As I previously stated, the secondary needs some serious help with speed, tenacity, and ball-hawking skills. Blechen, who has started all 35 games he’s played, has attained eight interceptions throughout his career on the Utah defense. So it seems pretty obvious that Utah would want him at safety (and, hopefully, leave him there).

Eric Rowe: 6’1" 201 Senior

Rowe has always started at safety during his three years with the Utes, but this year DC Kalani Sitake and cornerbacks coach Sharrieff Shah want to move him to corner to add experience and athleticism to the position. As a safety last year, Rowe had seven pass break-ups and 69 tackles, including one tackle for loss and half a sack.

The position switch for Rowe is still up in the air at this point, and injuries or unexpected moves in the depth chart could still affect his position when it comes time for fall camp. While the corners did struggle to contain speedy receivers last year, they have experience coming back with players like Davion Orphey and Reggie Porter returning, as well as a plethora of young corners coming into the program. I would hope that Rowe gets to remain at his natural position and adds some much needed depth to the safety core for the Utes.

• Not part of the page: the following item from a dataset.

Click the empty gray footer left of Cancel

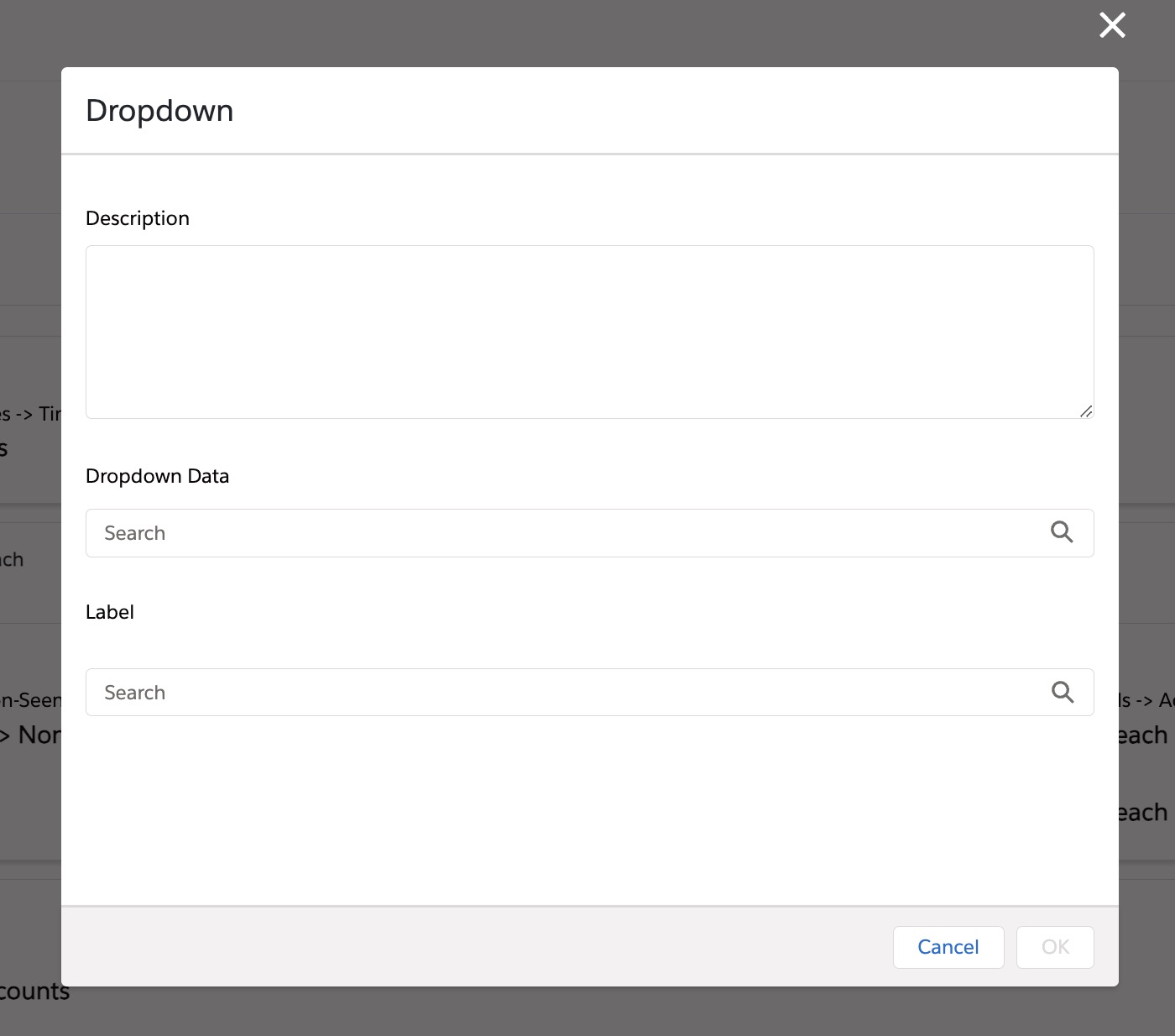click(470, 946)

Tevin Carter: 6’1" 215 Senior

The JC transfer dealt a big blow to the Utes secondary last year when he was unable to join the team because of issues stemming from his academic status with the university. Fortunately, Carter now has his academics on track and is ready to compete for a starting spot somewhere in the Utes’ secondary. While playing safety at L.A. Southwest College, Carter was the leading defender with 62 tackles (three for loss), three interceptions, four pass break-ups, and a forced fumble in 2012.

Carter will add some much needed depth to whichever position he ends up playing at. If he remains at safety, the Utes will have some interesting options to work with at other positions on the field. Perhaps they could move Blechen back to the linebacker spot for a couple of downs or in run situations, or they could move Rowe to corner to shut down an elite receiver with Carter aiding in the deep secondary. If Carter can end up playing a little corner as well, then having all three of them on the field can only help the Utes’ chances on defense.

Charles Henderson: 5’8" 195 Junior

Henderson was the leading punt returner for the Utes in 2012, averaging nearly 15 yards per punt return. He saw a drop in playing time on special teams in 2013 and is looking to finally see some time on the field at safety. Henderson’s experience as a returner proves that he is fast and athletic and could be extremely valuable as a backup safety to give the starters a quick breather. Look for him to make some decent strides in fall camp.

Joseph Bryant: 6’3" 208 Junior

Bryant, like Henderson, has primarily been a special teams player throughout his time at Utah. It’s going to be tough for someone so low on the depth chart to compete with the starters and talented incoming freshman for playing time, but injuries and position switches (Blechen and Rowe) could open up a few plays for the upperclassman.

Andre Godfrey 5’10" 186 Freshman

Godfrey was one of the Utes’ top recruits out of Miramar, Fla. The talented safety also had offers from UCLA, Wisconsin, Louisville, and West Virginia to name a few. As a senior, Godfrey had 73 tackles, two interceptions, and a forced fumble.

Godfrey’s 2013 season will most likely depend on the positions of some of the upperclassman in the secondary. If potential starters Blechen and Rowe stay at safety, then Godfrey’s best option might be to redshirt the 2013 season, if injuries begin to plague the secondary and force position moves, then Godfrey may see some early playing time as a freshman. It might be risky to start a freshman against top Pac-12 receivers, but it might be a good idea to get this kid some reps as he may be the future of the Utes’ secondary.